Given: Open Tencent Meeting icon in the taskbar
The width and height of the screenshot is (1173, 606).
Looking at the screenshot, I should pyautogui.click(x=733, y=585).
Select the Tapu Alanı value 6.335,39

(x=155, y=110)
::::
Problem to work on => Restate the material exactly as given.

Written solution =>
Given: Open Tencent Meeting icon in the taskbar
The width and height of the screenshot is (1173, 606).
Looking at the screenshot, I should pyautogui.click(x=733, y=585).
Select the Tapu Alanı value 6.335,39

(x=155, y=110)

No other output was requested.